Falar de cooperativas em Portugal era, até há pouco tempo, falar de algo estranho, ultrapassado, desacreditado, até associado a uma forte imagem do comunismo, sem relevância e interesse para a grande maioria das pessoas. Os próprios serviços administrativos do Estado ainda hoje têm uma certa dificuldade em lidar com estas organizações, sem saber por vezes como enquadrá-las juridicamente, a que benefícios fiscais e financeiros podem aceder, chegando mesmo ao ridículo de não saber quais os procedimentos necessários para a sua constituição. Disso tenho eu próprio provas.

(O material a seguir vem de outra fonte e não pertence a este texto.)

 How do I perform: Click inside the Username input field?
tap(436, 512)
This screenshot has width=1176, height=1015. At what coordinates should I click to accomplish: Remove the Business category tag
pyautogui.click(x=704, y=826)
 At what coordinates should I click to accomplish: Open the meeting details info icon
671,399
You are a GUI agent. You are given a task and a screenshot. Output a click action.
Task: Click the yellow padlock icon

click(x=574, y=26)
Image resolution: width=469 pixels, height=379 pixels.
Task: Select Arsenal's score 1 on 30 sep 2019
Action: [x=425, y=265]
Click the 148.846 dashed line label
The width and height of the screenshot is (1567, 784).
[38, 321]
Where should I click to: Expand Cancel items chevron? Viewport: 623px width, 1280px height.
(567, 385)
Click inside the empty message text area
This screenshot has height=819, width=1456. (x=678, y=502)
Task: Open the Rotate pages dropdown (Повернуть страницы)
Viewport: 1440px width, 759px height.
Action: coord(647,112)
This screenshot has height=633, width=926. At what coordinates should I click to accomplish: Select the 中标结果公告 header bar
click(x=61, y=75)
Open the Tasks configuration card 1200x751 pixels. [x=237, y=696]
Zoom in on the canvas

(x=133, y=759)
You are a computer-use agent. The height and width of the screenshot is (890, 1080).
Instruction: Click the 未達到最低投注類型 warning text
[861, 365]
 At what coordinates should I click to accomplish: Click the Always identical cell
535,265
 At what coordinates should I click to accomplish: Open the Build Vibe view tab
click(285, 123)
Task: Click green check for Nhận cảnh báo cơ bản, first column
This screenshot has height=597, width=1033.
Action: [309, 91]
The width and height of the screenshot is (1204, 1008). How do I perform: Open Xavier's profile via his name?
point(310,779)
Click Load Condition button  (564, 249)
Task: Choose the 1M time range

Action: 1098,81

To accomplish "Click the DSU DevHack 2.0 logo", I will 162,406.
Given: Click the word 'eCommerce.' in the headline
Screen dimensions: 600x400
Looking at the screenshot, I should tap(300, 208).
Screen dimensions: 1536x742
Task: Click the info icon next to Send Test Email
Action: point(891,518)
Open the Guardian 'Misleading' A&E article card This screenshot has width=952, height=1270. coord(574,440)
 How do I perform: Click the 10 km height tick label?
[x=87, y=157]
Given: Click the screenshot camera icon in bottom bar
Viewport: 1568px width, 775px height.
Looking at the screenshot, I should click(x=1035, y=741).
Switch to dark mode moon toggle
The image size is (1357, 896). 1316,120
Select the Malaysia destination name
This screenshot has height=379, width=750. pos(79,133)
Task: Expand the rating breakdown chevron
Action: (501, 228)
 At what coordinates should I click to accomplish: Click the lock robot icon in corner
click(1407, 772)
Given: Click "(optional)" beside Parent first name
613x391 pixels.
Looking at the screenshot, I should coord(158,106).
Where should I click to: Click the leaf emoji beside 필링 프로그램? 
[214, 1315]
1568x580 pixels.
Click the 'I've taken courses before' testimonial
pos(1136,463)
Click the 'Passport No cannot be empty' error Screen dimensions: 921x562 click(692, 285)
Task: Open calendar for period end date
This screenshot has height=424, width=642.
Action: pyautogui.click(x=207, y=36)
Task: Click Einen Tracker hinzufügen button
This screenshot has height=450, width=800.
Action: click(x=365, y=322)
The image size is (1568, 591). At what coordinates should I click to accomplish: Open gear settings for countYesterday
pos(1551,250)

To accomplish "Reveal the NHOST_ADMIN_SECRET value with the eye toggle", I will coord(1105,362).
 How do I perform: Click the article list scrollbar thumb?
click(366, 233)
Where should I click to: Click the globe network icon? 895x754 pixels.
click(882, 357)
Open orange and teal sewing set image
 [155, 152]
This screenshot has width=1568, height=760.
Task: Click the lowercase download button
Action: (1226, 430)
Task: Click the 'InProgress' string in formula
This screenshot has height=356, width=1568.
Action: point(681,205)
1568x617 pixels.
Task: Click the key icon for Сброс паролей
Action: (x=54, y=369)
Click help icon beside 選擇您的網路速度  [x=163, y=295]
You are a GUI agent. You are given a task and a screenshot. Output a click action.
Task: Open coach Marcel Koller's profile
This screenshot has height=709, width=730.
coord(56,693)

Porém, os tempos são outros e nota-se uma mudança. Uma mudança que quer deixar marca visível no território, assente nos princípios fundadores do cooperativismo, onde se incluem os aspectos relacionados com o bem social, ambiental ou económico. Temos hoje casos de sucesso em Portugal que estão a mudar paradigmas de desenvolvimento e a cativar jovens para uma alternativa mais sustentável e justa. Ainda estamos muito longe das dinâmicas existentes em outros países, como França ou Espanha, onde as cooperativas abundam em todos sectores da sociedade. Em Espanha, por exemplo, existem largos milhares destas organizações por todo o país, inclusive na área dos serviços financeiros éticos, como é exemplo a COOP57, que apoia centenas de projectos por toda Espanha, com resultados impressionantes e sem os dramas normalmente associados aos empréstimos bancários convencionais. Em Portugal tal ainda não existe, embora há anos se procure criar uma instituição de banca ética por cá.

Recentemente tive oportunidade de conhecer algumas cooperativas que estão a imprimir uma dinâmica no interior do território muito encorajadora e com resultados que impressionam. Cativam pelo facto de serem essencialmente constituídas por jovens, na sua maioria oriundos de outras regiões e mesmo de outros países, licenciados, bem informados e com vontade de fazer acontecer. Partilham um espírito de independência e autonomia perante as forças políticas e administrativas locais, mas um forte sentido de conexão com as comunidades. Querem mudar paradigmas locais de desenvolvimento, com focada aposta na sustentabilidade e ligação à terra.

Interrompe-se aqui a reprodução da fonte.